In the run-up to the presidential elections, Americas Quarterly solicited over 30 essays from non-U.S. ''Americans'': Latin Americans and Canadians. It included President Michelle Bachelet of Chile, President Leonel Fernández of the Dominican Republic, President and Nobel Prize Laureate Oscar Arias of Costa Rica, Foreign Minister of Brazil Celso Amorim, as well as business leaders, bankers, human rights and environmental activists, and indigenous leaders. Despite the diversity, a remarkable consensus emerged.

• The first is to be treated as partners. The overwhelming agreement, from presidents to activists, is that Latin America has evolved in the last eight years, on everything from global-trade relations to dealing with intra-regional flashpoints.

Countries such as Chile, Mexico, Peru and Colombia have developed a web of free-trade agreements globally while the U.S. Congress dawdled on approving the Peru-U.S. free trade agreement and the pending Colombia and Panama-U.S. free-trade agreements. At the same time, other countries such as Venezuela and Bolivia have turned inward rejecting the orientation toward the U.S. market in an attempt to present an opposite pole to the United States.

• The second is that the region has developed a sharper global perspective and sense of responsibility.

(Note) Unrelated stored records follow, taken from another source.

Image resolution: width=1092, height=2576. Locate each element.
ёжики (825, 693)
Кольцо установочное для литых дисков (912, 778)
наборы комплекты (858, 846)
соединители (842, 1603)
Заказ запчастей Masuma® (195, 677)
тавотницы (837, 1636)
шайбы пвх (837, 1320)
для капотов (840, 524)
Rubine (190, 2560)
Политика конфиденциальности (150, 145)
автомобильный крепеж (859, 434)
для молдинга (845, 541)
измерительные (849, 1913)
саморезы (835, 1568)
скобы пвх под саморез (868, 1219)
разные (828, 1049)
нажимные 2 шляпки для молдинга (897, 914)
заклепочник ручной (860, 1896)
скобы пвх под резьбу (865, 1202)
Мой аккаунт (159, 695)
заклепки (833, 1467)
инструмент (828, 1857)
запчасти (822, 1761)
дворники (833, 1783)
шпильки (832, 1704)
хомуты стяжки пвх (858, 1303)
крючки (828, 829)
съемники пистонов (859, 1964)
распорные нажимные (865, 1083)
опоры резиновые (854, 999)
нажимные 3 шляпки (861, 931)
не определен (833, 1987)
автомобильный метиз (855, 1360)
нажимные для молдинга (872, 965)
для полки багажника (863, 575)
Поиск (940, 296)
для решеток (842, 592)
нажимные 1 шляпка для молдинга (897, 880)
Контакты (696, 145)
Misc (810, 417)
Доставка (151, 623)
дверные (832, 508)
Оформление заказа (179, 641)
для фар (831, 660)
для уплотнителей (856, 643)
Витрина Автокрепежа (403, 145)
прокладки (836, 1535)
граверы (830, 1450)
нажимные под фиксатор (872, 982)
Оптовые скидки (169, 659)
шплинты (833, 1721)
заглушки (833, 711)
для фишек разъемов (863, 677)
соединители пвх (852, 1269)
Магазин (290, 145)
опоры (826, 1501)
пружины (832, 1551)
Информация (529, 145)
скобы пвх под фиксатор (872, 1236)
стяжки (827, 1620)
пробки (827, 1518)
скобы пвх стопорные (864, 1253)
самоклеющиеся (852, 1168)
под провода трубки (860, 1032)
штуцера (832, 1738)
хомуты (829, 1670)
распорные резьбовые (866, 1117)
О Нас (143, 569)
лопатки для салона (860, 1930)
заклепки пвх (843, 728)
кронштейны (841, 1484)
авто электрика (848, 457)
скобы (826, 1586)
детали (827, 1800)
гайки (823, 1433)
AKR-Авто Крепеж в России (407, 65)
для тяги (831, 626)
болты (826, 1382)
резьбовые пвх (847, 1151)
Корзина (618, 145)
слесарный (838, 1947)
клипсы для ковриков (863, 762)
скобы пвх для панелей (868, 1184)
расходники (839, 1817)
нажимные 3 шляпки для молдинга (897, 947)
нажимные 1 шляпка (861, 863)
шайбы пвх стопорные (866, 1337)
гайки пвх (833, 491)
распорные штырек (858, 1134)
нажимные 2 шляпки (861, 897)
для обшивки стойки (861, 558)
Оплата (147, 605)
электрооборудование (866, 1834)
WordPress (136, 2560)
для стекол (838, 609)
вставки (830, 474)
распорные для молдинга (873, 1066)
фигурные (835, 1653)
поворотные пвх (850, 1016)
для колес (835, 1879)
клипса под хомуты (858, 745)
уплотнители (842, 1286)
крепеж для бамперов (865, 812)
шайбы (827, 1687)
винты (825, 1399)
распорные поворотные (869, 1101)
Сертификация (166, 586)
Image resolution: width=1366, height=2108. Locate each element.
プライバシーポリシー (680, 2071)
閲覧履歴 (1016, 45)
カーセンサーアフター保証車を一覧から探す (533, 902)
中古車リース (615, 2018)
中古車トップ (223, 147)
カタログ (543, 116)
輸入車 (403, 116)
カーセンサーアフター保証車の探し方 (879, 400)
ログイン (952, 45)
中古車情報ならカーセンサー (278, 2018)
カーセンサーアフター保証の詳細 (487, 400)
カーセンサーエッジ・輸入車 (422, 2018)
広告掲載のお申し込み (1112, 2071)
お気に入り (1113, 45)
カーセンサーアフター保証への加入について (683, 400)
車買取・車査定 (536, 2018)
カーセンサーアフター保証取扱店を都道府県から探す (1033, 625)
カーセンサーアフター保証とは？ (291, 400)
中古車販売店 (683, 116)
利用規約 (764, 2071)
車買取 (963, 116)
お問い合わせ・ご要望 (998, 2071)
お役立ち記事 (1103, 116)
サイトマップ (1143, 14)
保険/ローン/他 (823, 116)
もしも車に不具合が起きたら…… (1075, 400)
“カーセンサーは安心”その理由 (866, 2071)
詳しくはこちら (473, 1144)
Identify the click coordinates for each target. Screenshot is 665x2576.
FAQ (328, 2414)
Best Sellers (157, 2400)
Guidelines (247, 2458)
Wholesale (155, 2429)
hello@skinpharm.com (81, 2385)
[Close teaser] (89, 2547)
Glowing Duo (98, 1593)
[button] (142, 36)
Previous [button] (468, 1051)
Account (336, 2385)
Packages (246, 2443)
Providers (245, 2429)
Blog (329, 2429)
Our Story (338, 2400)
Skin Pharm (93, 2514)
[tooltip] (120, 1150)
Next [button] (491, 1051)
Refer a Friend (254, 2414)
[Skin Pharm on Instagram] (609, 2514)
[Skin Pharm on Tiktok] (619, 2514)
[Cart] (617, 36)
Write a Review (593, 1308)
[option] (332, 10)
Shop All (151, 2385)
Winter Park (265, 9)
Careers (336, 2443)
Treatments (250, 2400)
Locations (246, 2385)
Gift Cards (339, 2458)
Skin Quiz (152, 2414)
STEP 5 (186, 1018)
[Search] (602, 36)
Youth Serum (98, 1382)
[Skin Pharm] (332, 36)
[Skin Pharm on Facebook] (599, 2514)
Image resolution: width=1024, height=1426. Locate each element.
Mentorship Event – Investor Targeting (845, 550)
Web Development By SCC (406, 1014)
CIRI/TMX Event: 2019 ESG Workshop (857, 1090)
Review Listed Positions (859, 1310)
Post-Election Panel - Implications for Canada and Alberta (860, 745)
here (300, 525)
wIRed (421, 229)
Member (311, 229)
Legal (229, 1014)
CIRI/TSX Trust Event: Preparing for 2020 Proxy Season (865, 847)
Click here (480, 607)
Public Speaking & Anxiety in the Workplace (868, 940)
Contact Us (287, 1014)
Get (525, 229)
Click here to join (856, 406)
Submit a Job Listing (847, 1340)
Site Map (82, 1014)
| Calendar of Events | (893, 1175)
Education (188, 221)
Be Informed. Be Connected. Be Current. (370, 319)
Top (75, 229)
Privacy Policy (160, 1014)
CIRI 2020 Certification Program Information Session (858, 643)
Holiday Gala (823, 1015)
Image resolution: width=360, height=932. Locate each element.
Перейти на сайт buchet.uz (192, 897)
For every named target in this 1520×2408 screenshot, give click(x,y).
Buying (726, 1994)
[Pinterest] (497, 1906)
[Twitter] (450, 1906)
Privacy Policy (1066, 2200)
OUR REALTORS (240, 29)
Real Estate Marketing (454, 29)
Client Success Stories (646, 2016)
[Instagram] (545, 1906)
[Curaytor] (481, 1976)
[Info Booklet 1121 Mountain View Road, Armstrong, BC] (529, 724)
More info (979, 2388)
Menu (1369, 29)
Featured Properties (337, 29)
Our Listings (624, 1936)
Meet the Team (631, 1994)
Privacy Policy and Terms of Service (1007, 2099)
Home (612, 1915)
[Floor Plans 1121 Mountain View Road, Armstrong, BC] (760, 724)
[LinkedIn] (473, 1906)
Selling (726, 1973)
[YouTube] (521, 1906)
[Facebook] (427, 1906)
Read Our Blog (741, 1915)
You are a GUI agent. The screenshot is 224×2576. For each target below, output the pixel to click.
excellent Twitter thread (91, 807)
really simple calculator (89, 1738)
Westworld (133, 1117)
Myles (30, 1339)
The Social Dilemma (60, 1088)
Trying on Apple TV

Whether it's climate change, crime in Central America, indigenous rights, arms proliferation or human rights, Latin Americans want to step up to the plate internationally. And many are asking the United States to join them in multilateral institutions and protocols to further those goals. In the wake of the financial upheaval, this includes a rethink of international financial institutions that many now see as irrelevant to the current crisis.

• The third is that for anyone south of the Rio Grande, immigration remains a concern. There is no greater affront to Latin Americans and example of U.S. shortsightedness than the planned fence along the U.S.-Mexico border. To many it symbolizes U.S. isolation and even racism. It also indicates a lack of understanding of the United States' own labor needs. Securing a stable, humane flow of workers to the U.S. labor market is essential to pulling this country out of the current recession.

All of these concerns and points of consensus should matter to U.S. citizens and to the incoming administration. When it comes to the health of the U.S. economy, the security of our borders and the moral authority of our president on issues of democracy and human rights (particularly in countries where democratic institutions have become eroded), Americans -- in the broadest sense -- hope that Obama and his team listen.